Let me know what you think of the new changes or if you have any other thoughts.
Have fun with PowerBI
Regard
Martijn
The instructions that come with this for powerbi configuration are missing steps (especially for powerbi newbies).
1. Will powerbi free suffice, or do you need a license that includes powerbi
2. When setting up datasets, the screenshot shows, 1,2,3 as clicks but when you clieck create, you’re prompted- do you use a microsoft appsource (org/services), import or connect to data(files/databases). Then what?
Would be good to see a quick walkthrough youtube on this script setup/powerbi integration.
PowerBI instructions:
In Workspace, click Datasets, then + to add. Select Streaming dataset and choose API.
Name the report whatever you’d like.
Populate these values:
“Realprocessdate” :”2018-04-20T19:46:37.759Z”,
“processdate” :”AAAAA555555″,
“orgname” :”AAAAA555555″,
“dmarcdomain” :”AAAAA555555″,
“sourceip” :”AAAAA555555″,
“sourcedomain” :”AAAAA555555″,
“sourceipcount” :98.6,
“dmarcdisposition” :”AAAAA555555″,
“dmarcspf” :”AAAAA555555″,
“dmarcdkim” :”AAAAA555555″,
“headerfrom” :”AAAAA555555″,
“dkimdomain” :”AAAAA555555″,
“spfscope” :”AAAAA555555″,
“spfresult” :”AAAAA555555″,
“latitude” :98.6,
“longitude” :98.6,
“country_name” :”AAAAA555555″,
“region_name” :”AAAAA555555″,
“city” :”AAAAA555555″
Hit the selector to turn on historical data analysis and then click create
Copy the push URL and paste it into line ~374. $endpoint = “your push url”
Once you run the script with the powerbi switch enabled, go back to powerbi and see last refresh of your data set.
Note – you still have to design your reports. they don’t magically appear this pretty.

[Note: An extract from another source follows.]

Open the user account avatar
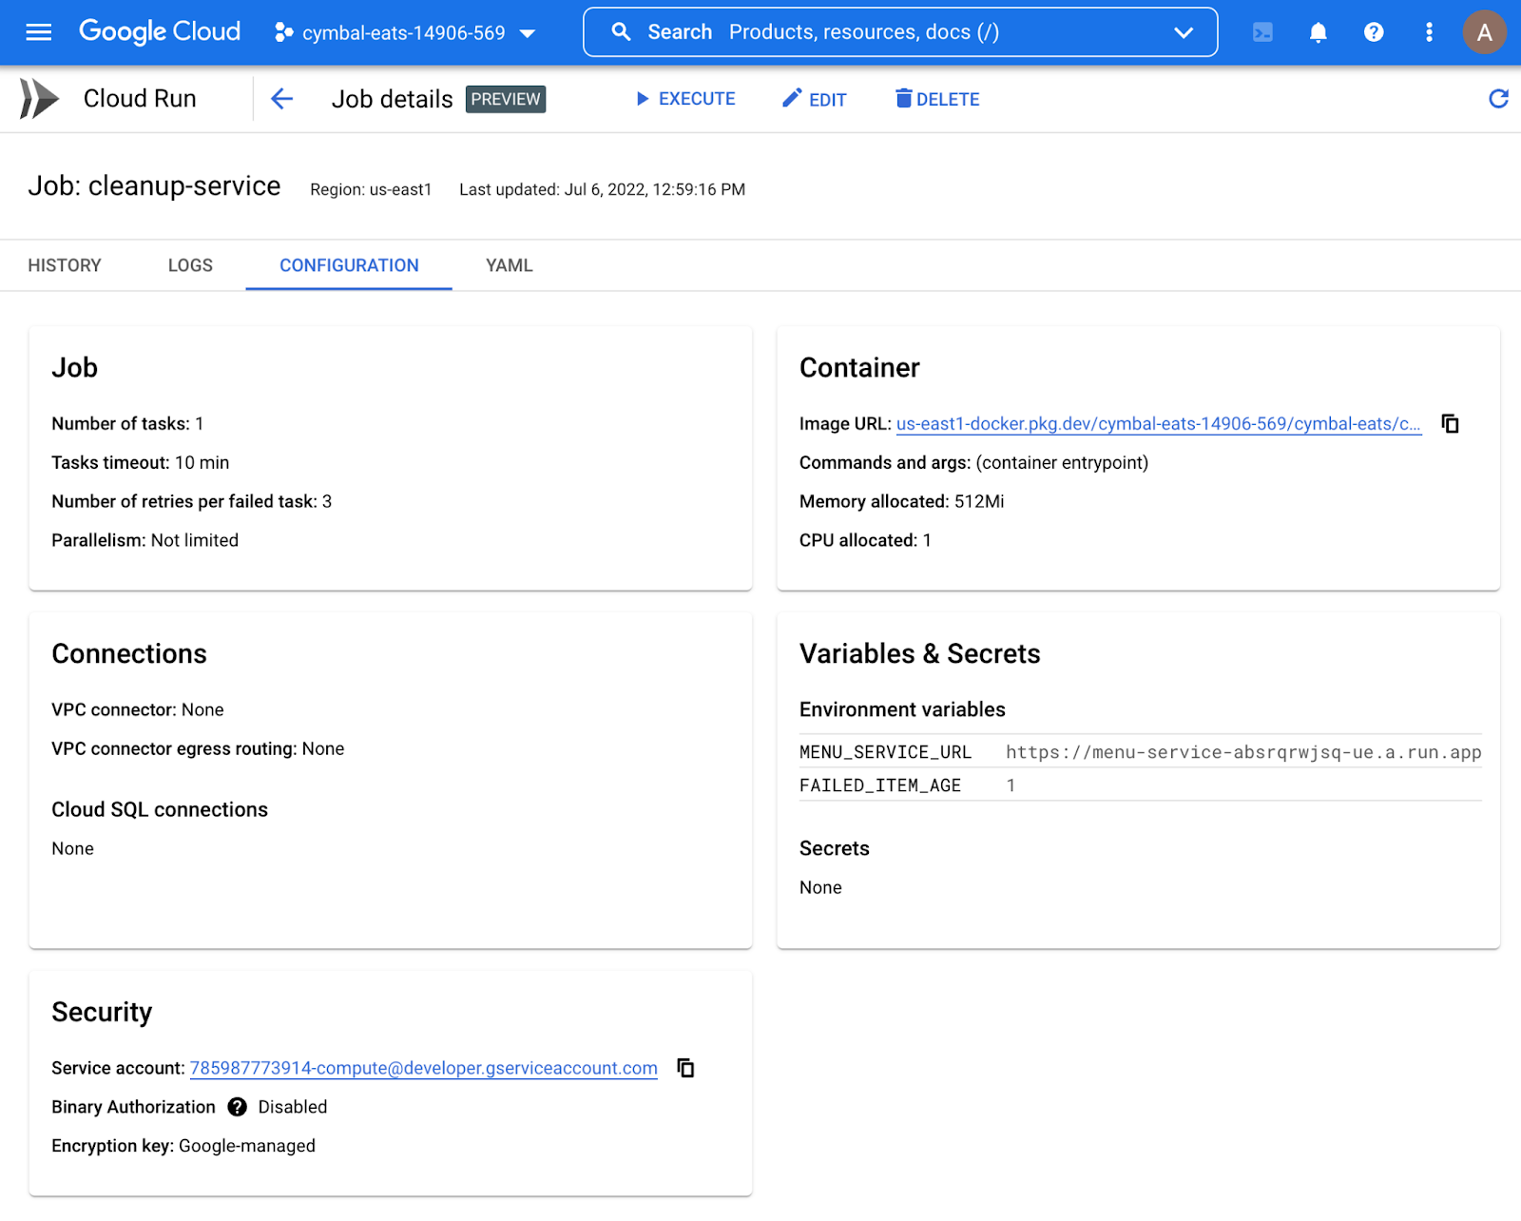Screen dimensions: 1521x1221 tap(1484, 32)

While processing the script, things worked fine until I had to press enter to continue it seemed. Soon as I pressed enter the script continued to step 8 and immediately printed on the screen Directory: c:\dmarc\reports.. mode lastwrite length name
it then completed.
My other feedback to automate this, would be great to include a mail module and send mail to a reporting address so this can be task scheduled to run daily.
on my wish list – add date to the report, not just year/month. Create a new folder for every report run. reports currently run during same month over write themselves.

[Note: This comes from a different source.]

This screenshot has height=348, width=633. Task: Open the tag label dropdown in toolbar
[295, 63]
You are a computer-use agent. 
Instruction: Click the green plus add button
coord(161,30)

On Geolookup.. around 1750 in the code – the geocounter++, I think we die in the geolookup loop, once you exceed 9950 lookups, the counter isn’t cleared in the while loop, so you exit the while loop after 6 sleeps and then you re-enter it again directly because geocounter remains above 9950.
do you have this code on git?
I’ve added around line ~1754 a new variable $geocountertotal and a reset in the loop to $geocounter to see if this code behaves nicer and to also give more insight to how many records have been looked up.
$geocountertotal++
if ($geocounter -gt 9950)
{
Write-Warning -Message “Total Records queried thus far is: $geocountertotal”

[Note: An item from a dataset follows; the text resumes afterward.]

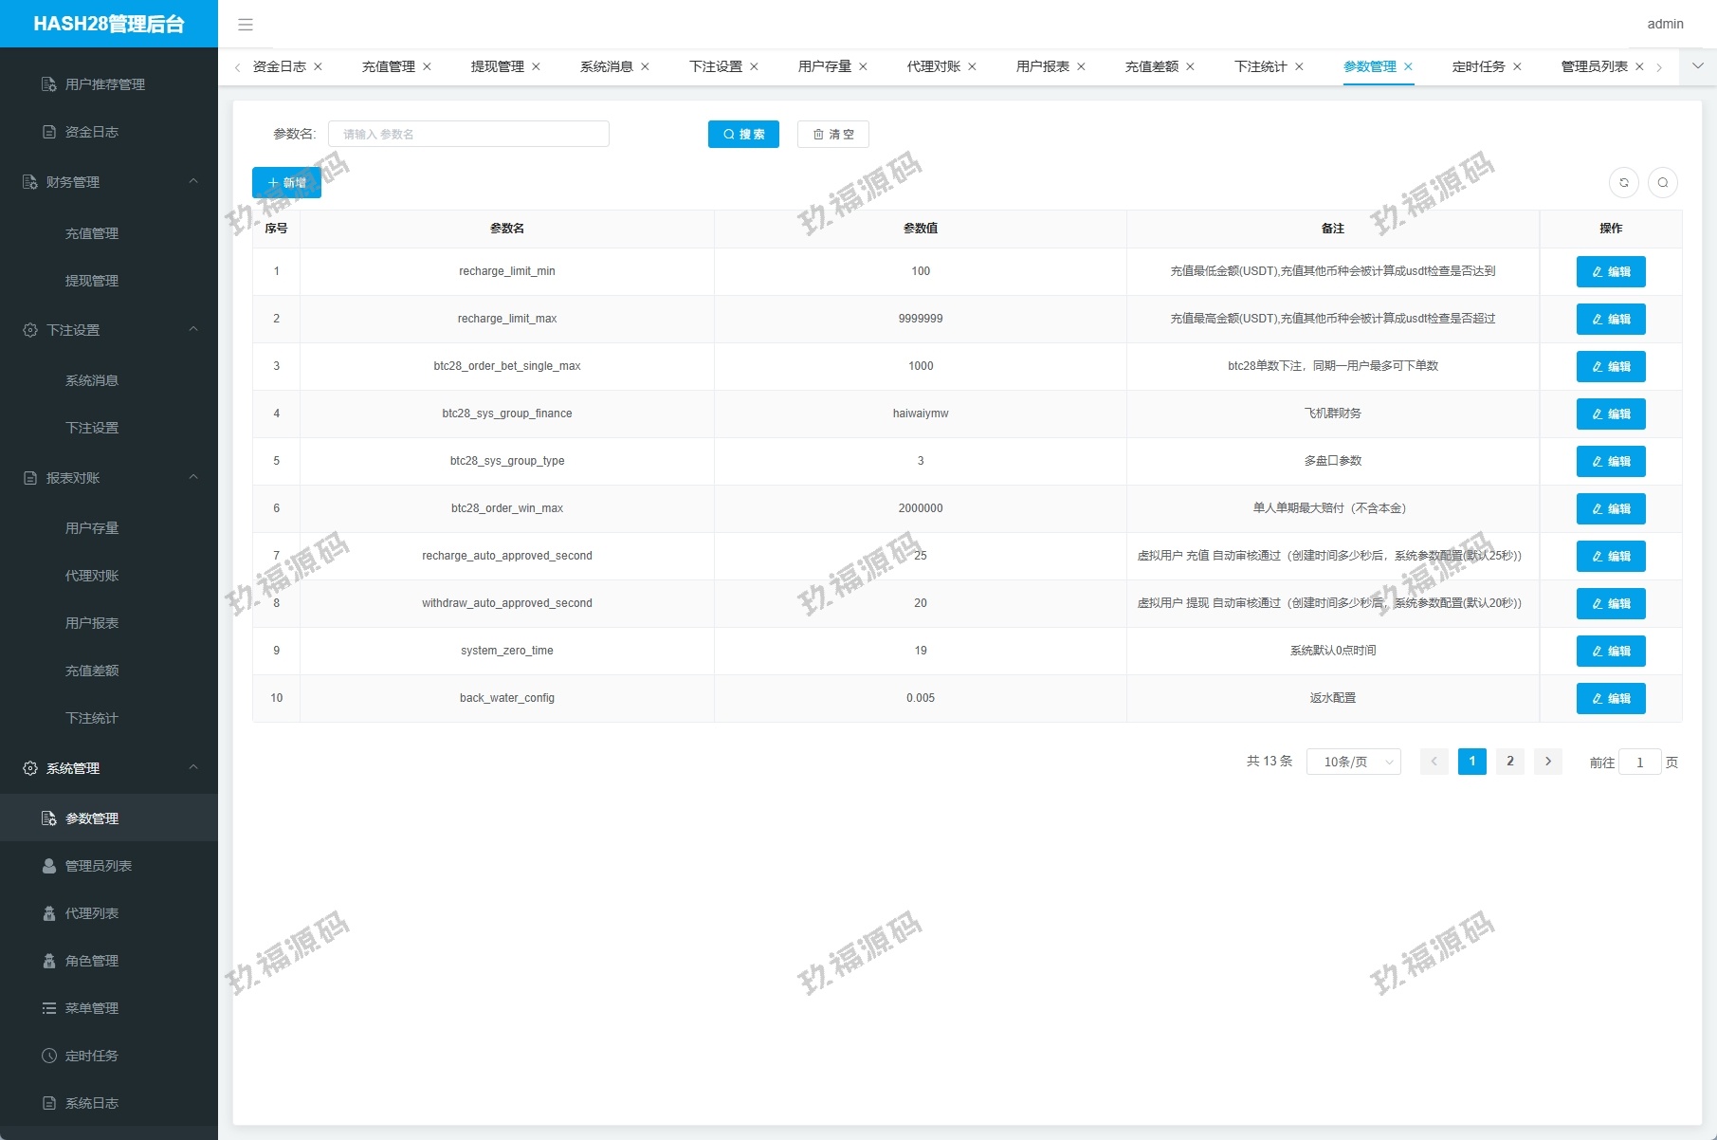The height and width of the screenshot is (1140, 1717).
Task: Click the 搜索 search button
Action: 743,135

#Reset $geocounter to get out of here after 60 mins
$geocounter = 0
Yeah the code is on Git to
https://github.com/martijnvangeffen/DMARC-report
Nice, thank for spotting this one, I fixed this one and its ready for the next release 2.2+
Might be one of the nicest bits of code I have seen in a very long time. So very well documented as well, excepting how to setup PowerBI.
Is it possible for you to be a bit more specific on setting up the PowerBI?